■ Records supplied:
##############################

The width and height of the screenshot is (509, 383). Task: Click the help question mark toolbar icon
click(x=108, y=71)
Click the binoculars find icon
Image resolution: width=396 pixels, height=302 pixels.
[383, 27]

##############################

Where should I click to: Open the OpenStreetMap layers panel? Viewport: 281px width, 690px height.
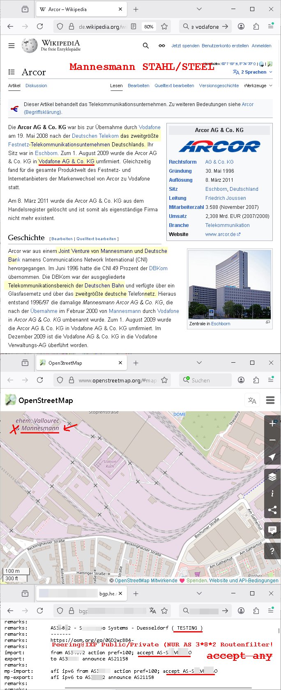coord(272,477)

##############################

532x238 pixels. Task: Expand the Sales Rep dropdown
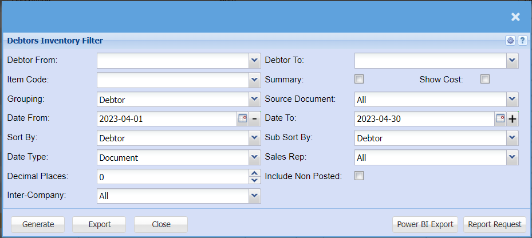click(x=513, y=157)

##############################

■ Task brief: Can you edit the listing, starting with the line with "Where should I" and going on through the line with "coord(272,477)", so that "layers panel" becomes "search panel" and nothing else changes, giving back only those lines and leaving the pictures out?

■ Expected answer:
Where should I click to: Open the OpenStreetMap search panel? Viewport: 281px width, 690px height.
coord(272,477)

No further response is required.